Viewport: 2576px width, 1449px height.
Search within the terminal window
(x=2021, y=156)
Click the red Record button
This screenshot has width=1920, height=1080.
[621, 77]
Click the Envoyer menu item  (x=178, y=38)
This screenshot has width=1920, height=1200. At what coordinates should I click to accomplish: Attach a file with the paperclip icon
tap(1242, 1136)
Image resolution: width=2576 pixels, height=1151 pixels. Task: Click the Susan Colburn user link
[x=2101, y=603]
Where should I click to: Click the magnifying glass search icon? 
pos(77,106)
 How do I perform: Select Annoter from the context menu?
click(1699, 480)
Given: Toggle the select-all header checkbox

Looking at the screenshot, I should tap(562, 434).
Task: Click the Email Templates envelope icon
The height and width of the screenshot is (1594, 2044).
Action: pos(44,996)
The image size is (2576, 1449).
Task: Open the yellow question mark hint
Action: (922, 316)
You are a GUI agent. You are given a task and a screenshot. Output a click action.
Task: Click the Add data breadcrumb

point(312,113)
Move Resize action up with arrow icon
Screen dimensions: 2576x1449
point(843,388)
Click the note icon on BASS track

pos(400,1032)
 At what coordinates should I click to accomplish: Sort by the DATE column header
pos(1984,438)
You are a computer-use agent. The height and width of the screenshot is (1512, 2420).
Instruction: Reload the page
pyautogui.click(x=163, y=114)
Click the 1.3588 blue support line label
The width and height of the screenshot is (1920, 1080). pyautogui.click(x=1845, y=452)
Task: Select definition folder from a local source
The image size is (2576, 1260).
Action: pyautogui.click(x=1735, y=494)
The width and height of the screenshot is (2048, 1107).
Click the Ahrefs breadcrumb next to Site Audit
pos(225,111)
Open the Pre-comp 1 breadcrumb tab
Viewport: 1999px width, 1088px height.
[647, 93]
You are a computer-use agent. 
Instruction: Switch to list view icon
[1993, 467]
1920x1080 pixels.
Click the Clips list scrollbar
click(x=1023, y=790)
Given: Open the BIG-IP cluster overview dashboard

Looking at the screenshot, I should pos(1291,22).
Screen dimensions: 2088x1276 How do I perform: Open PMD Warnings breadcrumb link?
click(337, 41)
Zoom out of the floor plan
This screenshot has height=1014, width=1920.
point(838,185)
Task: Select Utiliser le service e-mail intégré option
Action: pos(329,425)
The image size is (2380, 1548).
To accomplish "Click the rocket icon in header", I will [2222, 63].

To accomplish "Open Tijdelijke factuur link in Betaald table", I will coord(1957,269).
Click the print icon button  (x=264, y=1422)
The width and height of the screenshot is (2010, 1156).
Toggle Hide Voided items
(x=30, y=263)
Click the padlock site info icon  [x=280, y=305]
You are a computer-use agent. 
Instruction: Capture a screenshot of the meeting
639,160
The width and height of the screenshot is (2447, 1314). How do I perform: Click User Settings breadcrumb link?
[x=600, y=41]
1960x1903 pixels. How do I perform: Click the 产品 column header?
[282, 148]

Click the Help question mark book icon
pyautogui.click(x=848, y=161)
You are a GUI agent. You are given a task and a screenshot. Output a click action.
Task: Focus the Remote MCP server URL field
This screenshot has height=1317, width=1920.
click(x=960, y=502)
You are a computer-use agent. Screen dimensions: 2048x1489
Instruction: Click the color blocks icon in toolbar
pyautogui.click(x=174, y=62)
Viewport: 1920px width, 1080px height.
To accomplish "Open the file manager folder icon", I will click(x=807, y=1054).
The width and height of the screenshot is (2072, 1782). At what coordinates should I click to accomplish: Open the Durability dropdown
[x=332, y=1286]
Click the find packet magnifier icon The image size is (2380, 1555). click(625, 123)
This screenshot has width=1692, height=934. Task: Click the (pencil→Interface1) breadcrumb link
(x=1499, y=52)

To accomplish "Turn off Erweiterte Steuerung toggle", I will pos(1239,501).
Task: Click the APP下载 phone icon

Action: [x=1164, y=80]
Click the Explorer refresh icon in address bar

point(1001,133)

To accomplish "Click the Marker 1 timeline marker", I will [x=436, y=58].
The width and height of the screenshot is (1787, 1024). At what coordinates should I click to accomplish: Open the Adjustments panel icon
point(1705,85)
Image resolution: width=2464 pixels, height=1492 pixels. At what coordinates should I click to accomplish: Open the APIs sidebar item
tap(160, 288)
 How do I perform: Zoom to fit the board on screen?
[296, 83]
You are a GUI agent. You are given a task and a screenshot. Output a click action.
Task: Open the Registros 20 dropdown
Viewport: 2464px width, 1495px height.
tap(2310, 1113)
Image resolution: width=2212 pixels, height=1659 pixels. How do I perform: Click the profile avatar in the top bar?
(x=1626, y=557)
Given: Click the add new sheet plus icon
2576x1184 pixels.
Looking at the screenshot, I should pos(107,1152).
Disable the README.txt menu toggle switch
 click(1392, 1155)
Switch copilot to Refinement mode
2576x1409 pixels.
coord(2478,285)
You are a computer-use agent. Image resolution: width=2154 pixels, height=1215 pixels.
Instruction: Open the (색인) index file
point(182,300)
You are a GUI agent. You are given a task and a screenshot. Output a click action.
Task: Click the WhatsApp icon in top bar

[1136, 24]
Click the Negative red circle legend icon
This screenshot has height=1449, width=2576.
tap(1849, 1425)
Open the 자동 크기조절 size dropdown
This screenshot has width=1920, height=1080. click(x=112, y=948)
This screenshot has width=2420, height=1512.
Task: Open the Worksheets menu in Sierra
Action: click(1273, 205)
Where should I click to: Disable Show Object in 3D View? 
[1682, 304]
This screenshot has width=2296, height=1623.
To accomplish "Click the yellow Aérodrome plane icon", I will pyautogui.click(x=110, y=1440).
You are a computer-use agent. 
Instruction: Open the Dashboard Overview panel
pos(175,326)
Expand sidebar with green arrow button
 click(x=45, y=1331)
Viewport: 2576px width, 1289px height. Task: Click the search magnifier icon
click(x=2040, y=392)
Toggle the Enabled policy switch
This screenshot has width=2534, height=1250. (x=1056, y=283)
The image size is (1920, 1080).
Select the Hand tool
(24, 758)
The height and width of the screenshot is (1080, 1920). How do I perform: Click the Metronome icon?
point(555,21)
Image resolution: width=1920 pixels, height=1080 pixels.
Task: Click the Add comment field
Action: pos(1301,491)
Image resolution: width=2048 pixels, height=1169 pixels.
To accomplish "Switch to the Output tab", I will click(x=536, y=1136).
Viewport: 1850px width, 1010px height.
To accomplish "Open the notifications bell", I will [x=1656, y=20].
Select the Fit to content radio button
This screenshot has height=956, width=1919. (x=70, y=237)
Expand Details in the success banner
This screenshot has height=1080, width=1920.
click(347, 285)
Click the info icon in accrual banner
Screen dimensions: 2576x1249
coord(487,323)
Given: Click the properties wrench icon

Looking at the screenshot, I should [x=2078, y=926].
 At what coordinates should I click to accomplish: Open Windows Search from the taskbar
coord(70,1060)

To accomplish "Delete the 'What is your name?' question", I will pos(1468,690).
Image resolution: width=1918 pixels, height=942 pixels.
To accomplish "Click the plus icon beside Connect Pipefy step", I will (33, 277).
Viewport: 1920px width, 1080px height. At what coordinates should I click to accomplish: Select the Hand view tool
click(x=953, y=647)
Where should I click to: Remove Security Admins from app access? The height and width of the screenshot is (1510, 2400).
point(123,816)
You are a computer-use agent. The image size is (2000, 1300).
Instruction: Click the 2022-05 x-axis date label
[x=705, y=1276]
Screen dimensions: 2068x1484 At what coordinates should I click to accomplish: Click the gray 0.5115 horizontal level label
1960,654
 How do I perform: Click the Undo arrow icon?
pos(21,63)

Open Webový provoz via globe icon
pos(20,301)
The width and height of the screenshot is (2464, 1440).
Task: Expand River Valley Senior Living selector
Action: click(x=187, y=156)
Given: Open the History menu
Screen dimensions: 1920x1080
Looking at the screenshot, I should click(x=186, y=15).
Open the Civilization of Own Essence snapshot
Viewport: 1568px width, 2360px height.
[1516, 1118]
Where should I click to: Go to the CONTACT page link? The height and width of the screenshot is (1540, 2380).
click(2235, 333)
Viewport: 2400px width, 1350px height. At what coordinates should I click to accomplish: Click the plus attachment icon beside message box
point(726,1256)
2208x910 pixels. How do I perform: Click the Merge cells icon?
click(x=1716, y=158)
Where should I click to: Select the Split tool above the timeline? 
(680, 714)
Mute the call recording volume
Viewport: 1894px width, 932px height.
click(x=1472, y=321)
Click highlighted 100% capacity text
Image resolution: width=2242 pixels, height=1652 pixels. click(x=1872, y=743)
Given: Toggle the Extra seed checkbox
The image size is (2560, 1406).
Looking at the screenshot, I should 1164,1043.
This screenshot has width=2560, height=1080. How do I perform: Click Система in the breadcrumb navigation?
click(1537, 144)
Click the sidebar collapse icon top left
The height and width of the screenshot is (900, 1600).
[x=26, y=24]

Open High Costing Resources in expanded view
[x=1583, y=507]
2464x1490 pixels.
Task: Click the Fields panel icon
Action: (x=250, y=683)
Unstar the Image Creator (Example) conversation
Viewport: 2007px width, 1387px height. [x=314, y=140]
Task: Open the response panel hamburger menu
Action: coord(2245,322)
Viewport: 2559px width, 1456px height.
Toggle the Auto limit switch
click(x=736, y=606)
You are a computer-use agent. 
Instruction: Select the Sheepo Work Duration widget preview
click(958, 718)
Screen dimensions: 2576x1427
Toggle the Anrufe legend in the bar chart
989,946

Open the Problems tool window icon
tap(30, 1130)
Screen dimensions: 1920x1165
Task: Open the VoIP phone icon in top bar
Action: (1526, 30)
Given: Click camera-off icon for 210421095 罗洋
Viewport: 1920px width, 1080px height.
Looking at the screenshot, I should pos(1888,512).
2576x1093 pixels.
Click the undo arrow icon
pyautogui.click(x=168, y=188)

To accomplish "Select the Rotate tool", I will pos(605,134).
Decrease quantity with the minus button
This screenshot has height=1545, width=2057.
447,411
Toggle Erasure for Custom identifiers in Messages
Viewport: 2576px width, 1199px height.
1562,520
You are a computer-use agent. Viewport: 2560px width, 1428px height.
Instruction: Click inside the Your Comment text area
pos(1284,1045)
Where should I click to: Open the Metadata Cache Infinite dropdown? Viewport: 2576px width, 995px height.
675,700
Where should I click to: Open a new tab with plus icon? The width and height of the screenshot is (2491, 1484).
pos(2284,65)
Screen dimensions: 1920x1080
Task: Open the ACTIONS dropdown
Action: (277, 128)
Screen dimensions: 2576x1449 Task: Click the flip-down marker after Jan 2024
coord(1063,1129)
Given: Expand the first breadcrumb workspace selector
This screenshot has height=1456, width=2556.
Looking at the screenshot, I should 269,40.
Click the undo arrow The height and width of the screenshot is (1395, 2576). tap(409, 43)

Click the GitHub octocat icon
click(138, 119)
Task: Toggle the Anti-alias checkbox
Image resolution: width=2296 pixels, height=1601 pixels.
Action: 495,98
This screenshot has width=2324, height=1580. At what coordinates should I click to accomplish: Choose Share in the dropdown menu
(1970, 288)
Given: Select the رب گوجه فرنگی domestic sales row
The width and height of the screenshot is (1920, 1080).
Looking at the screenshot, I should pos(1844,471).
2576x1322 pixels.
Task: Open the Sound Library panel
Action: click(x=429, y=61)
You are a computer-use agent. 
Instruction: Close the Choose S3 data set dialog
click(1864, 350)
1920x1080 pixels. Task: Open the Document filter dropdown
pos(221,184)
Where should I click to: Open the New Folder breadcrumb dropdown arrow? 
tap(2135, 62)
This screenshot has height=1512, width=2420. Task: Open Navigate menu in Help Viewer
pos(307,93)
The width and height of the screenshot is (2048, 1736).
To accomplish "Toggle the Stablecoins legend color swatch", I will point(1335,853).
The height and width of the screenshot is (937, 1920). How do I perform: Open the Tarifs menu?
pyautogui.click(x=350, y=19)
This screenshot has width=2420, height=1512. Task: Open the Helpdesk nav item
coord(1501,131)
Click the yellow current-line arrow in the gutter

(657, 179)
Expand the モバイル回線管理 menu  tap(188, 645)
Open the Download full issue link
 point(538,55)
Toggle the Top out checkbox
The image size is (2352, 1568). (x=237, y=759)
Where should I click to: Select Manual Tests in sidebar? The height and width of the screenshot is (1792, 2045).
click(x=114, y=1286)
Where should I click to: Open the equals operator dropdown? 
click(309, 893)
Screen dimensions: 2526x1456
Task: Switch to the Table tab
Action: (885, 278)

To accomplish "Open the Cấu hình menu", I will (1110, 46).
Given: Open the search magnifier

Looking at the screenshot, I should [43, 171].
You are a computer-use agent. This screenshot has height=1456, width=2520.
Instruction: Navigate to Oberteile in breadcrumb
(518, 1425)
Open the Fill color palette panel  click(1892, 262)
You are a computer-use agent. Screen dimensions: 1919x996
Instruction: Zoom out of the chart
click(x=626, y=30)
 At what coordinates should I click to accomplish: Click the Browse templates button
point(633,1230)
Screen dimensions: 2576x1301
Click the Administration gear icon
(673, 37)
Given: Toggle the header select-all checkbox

--

Provide the count of lines in the data above that include the word "info", with no added text.

2